Pourquoi refuser à tout prix une conception « purement probabiliste » ?
Pourquoi traiter de trouble cette notion nouvelle de complémentarité ?

« La nouvelle interprétation était très révolutionnaire : elle renonçait aux descriptions précises dans le cadre de l’espace et du temps, elle abandonnait la causalité et le déterminisme des phénomènes physiques. Bientôt M. Bohr allait la résumer en introduisant la curieuse, mais un peu trouble, notion de « complémentarité » suivant laquelle le corpuscule et l’onde sont des « aspects complémentaires de la réalité » qui se complètent en s’excluant, chacun de ces deux aspects ne se manifestant dans l’expérience qu’au détriment de l’autre. En s’orientant vers de telles conceptions, on s’éloignait évidemment complètement de la représentation synthétique des corpuscules et des champs dans le cadre de l’espace et du temps qu’avait rêvée Einstein. » écrit Louis de Broglie, dans « Le dualisme des ondes et des corpuscules dans l’œuvre d’Albert Einstein ».

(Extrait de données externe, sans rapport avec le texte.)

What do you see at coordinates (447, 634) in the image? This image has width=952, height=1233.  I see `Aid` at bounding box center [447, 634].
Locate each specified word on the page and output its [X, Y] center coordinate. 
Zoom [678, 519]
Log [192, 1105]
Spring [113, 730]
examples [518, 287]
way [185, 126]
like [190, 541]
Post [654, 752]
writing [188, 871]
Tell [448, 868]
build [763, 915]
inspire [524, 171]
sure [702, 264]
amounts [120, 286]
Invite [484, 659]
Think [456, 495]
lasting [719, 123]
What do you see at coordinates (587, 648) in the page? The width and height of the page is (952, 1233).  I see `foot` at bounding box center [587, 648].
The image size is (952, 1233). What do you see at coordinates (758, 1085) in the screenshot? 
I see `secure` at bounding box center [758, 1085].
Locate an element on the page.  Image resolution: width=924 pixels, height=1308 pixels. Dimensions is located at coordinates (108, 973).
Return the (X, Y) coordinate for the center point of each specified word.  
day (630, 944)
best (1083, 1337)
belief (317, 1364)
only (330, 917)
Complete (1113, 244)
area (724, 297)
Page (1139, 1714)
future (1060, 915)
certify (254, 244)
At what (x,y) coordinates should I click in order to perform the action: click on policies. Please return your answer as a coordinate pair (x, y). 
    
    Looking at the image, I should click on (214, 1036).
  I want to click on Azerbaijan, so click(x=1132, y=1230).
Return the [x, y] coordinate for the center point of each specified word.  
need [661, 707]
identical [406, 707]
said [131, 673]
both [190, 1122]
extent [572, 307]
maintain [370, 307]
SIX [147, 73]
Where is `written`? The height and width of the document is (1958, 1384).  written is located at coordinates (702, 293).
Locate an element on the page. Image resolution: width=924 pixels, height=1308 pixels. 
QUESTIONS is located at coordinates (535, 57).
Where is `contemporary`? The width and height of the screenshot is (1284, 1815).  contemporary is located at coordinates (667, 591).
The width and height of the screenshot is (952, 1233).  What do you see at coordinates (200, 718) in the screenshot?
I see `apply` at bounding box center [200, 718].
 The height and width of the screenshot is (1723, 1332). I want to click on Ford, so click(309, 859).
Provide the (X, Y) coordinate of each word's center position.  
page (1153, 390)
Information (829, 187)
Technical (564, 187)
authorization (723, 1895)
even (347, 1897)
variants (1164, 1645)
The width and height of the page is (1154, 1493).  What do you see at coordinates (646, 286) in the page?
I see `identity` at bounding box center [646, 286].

Le dualisme des ondes et des corpuscules dans l’œuvre d’Albert Einstein

Bohr donnait à chaque fois des définitions différentes des notions qu’il inventait, comme complémentarité ou dualité, au point qu’Einstein a dit un jour qu’en dépit des efforts de toute une vie, il n’avait jamais pu comprendre ce que Bohr voulait dire par « principe de complémentarité » et parfois il en changeait au cours du même exposé ou du même écrit. Voici diverses interprétations données par Bohr :

« Des informations obtenues sur le comportement d’un seul et même objet atomique dans des conditions d’expérience chaque fois bien définies, mais s’excluant mutuellement, peuvent, néanmoins, suivant une terminologie courante en physique atomique, être dites complémentaires : bien qu’il soit impossible de les rassembler en une image unique décrite à l’aide des concepts de la vie journalière, elles représentent chacune des aspects également essentiels de tout ce que l’on peut apprendre en ce domaine sur l’objet en question. C’est justement en reconnaissant ce caractère complémentaire des analogies mécaniques par lesquelles on essaye de rendre intuitives les diverses actions du rayonnement, que l’on a obtenu une solution entièrement satisfaisante des énigmes dont nous avons parlé plus haut au sujet des propriétés de la lumière. De même, c’est seulement en tenant compte des relations de complémentarité existant entre les différents renseignements obtenus sur le comportement des particules atomiques que nous sommes arrivés à comprendre le contraste frappant entre les propriétés des modèles mécaniques ordinaires et les lois toutes particulières de stabilité qui régissent les structures atomiques et qui forment la base de toute explication précise des propriétés physiques et chimiques de la matière. »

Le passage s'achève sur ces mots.